### Records supplied:

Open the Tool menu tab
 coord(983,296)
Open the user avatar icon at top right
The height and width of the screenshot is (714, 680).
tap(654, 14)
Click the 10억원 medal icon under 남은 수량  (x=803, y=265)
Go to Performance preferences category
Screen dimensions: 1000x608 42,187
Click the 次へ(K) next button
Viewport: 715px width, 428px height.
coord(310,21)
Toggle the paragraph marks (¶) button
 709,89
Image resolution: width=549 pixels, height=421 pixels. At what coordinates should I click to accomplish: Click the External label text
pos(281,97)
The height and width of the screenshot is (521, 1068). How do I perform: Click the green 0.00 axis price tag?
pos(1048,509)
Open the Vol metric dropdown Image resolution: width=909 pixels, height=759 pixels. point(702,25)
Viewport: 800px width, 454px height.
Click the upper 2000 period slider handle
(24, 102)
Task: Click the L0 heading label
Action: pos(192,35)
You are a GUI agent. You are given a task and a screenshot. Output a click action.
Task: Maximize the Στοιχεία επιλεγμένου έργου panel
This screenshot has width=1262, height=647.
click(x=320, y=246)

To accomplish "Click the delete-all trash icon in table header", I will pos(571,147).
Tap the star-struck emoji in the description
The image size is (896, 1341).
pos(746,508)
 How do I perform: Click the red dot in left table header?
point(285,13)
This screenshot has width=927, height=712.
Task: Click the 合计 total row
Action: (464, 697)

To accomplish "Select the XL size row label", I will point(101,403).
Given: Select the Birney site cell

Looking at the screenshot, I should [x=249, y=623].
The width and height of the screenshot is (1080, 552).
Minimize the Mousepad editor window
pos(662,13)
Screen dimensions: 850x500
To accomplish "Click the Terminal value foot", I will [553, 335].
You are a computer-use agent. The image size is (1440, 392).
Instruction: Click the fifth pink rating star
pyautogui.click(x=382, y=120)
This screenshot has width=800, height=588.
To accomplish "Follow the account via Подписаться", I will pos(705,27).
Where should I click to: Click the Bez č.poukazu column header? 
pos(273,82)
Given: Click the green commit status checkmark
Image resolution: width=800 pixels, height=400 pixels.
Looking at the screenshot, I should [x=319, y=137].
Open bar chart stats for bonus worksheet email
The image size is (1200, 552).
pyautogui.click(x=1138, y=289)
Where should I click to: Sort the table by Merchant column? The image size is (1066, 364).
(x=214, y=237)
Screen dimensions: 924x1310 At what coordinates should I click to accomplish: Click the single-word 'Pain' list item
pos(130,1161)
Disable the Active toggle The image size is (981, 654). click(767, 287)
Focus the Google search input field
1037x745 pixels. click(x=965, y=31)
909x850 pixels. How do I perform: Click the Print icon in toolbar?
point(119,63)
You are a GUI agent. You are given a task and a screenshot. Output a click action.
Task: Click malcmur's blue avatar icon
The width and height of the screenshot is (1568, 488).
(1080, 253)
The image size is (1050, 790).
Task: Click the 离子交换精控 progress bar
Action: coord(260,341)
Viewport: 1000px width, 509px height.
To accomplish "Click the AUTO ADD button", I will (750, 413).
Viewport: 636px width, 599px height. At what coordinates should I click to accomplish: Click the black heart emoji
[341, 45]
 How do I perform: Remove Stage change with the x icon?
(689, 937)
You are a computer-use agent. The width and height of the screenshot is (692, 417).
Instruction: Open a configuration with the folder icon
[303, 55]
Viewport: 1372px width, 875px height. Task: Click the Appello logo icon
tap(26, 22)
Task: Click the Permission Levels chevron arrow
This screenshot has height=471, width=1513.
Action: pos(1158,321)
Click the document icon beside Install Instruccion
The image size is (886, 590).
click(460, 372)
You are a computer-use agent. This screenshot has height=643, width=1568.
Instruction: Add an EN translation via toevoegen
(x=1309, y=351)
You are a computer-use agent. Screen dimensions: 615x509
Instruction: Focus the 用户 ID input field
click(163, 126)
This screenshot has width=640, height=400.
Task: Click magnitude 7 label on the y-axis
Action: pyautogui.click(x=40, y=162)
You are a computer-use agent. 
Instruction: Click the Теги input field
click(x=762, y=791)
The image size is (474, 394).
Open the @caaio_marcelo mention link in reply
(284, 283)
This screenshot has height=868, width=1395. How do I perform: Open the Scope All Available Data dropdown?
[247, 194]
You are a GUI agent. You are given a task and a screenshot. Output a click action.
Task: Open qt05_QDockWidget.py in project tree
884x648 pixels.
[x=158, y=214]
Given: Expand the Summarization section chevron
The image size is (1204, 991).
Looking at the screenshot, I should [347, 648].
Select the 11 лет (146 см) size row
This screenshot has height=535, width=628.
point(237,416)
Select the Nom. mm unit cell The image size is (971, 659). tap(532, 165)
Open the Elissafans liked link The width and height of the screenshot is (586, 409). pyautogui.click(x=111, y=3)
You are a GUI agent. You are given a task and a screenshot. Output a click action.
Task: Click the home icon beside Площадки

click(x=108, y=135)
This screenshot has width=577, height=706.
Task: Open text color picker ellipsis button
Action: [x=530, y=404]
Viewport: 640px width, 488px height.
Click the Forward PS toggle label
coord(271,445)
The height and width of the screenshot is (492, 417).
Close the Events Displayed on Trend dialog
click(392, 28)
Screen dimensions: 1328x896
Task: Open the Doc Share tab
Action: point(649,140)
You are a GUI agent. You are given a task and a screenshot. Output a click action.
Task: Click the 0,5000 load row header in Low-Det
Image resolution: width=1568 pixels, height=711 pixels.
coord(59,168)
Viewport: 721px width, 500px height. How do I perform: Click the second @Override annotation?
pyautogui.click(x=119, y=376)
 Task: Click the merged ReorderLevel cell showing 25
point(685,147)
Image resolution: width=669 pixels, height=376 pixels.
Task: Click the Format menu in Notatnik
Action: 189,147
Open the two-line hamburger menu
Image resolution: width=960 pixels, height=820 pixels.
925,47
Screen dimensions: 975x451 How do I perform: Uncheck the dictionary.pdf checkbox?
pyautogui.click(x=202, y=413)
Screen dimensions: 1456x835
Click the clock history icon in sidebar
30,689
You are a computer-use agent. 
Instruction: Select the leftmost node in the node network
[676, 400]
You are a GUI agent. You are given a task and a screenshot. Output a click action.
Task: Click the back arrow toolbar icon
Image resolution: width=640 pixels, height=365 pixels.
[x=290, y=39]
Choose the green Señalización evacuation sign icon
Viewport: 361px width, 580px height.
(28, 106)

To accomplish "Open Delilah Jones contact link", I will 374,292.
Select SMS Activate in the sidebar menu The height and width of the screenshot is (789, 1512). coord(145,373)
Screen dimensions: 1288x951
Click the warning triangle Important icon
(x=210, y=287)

### Task directions:
Work out how many lines of the listing above include "chevron". Answer with the number and nothing more.

### Problem solution:
2